The duty to apply falls on the members of the representative body:
- In the case of a GmbH: all managing directors.
- In the case of an AG: the Management Board.
- In the case of a GmbH & Co. KG: the general partner managing director (often a GmbH, whose managing director is then responsible).
Furthermore, de facto managing directors or individuals who effectively manage the business may also be held responsible.
Legal Consequences of Delaying Insolvency
Failing to file an application on time or at all is termed "delaying insolvency." This leads to several serious consequences:
- Liability: Responsible executive bodies are personally liable for payments made after the company became insolvent (Section 15a (1) InsO). For instance, if a managing director pays suppliers or social security contributions while the company is already insolvent, private claims can be made against them for these payments. They are also liable for damages incurred by creditors due to the delayed application (quota deterioration damages).
- Criminal Liability: Delay in filing for insolvency is a criminal offense. Section 15a (4) InsO penalizes violations of the filing duty with up to three years imprisonment or a fine. Additionally, other offenses may arise, such as bankruptcy (§ 283 StGB), particularly if assets were improperly set aside.
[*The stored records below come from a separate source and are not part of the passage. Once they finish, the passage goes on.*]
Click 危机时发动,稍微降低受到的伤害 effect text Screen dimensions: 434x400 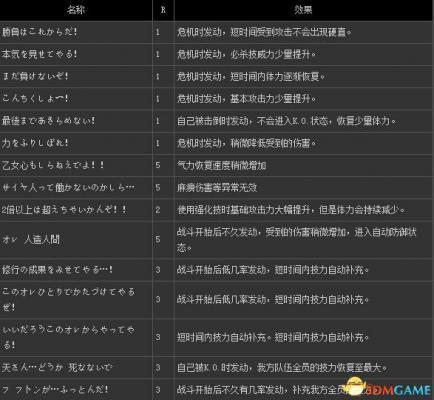pos(246,143)
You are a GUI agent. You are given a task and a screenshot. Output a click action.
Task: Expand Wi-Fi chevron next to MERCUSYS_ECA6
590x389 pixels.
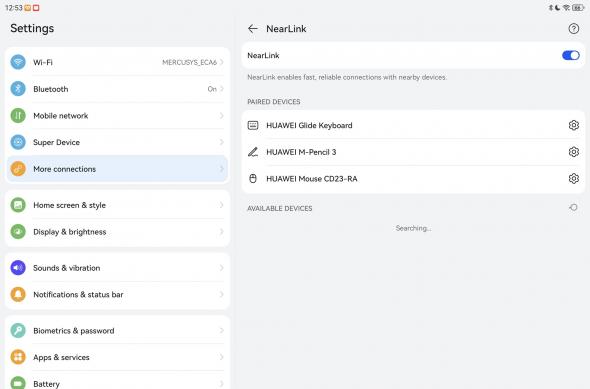pyautogui.click(x=222, y=62)
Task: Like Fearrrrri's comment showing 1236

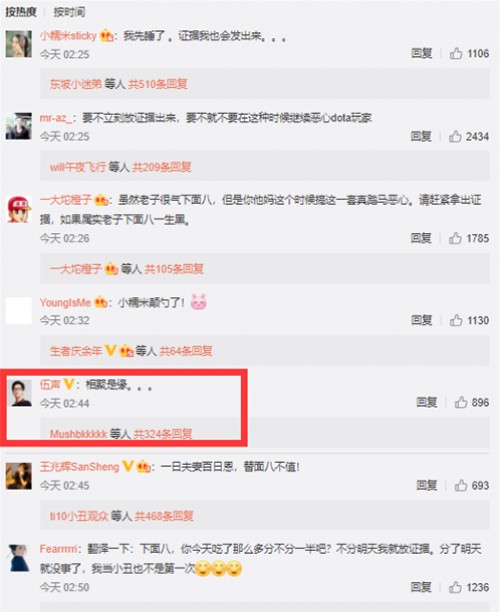Action: 455,587
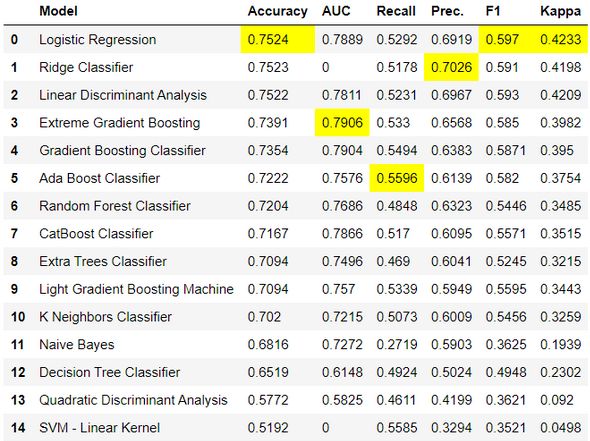Click CatBoost Classifier model name

coord(96,234)
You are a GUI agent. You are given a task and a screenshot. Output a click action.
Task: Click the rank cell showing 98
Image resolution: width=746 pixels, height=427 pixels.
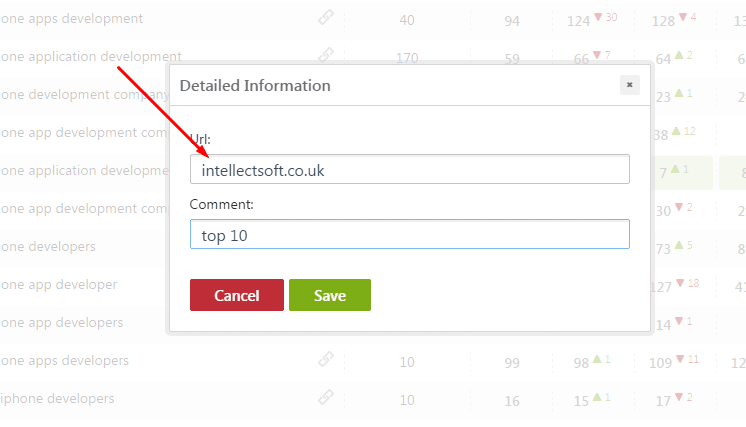tap(581, 363)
- Professional Ban: In severe cases, individuals involved can be excluded from future positions on governing bodies, either by court order or by law for specific sectors.
- Loss of Trust and Reputation: Beyond legal sanctions, delaying insolvency often causes long-term damage to the trust of investors, business partners, and future employers in the responsible persons.
Importance for Start-ups
Start-ups frequently operate with tight budgets. Therefore, it is essential to constantly monitor their liquidity status and financial planning. Recommendations for start-ups include:
- Early Warning System: Implement a straightforward liquidity plan tool or financial controlling system. This helps identify impending insolvency before it materializes. For companies exceeding a certain size, engaging a CFO or external accountant becomes critical.
- Communication with Investors: If a financing gap becomes apparent, engage in discussions with investors early on, rather than waiting until resources are fully depleted.
- Legal Advice: In a crisis, seek insolvency law advice immediately. Options such as restructuring under self-administration or protective shield proceedings might be available and can be strategically utilized.
- No Payments During Insolvency: Should actual insolvency occur, payments are then only permitted within strict limits (e.g., to prevent significant disadvantages like fines). Otherwise, it is prudent to file for insolvency immediately to avoid personal liability.
Fazit
While an unpleasant topic, awareness of these obligations is a fundamental responsibility for founders and managing directors. Filing for insolvency in an orderly manner can often be the initial step towards a fresh start, perhaps through an insolvency plan or acquisition by new investors. Crucially, it also protects individuals from personal financial ruin due to subsequent liability claims.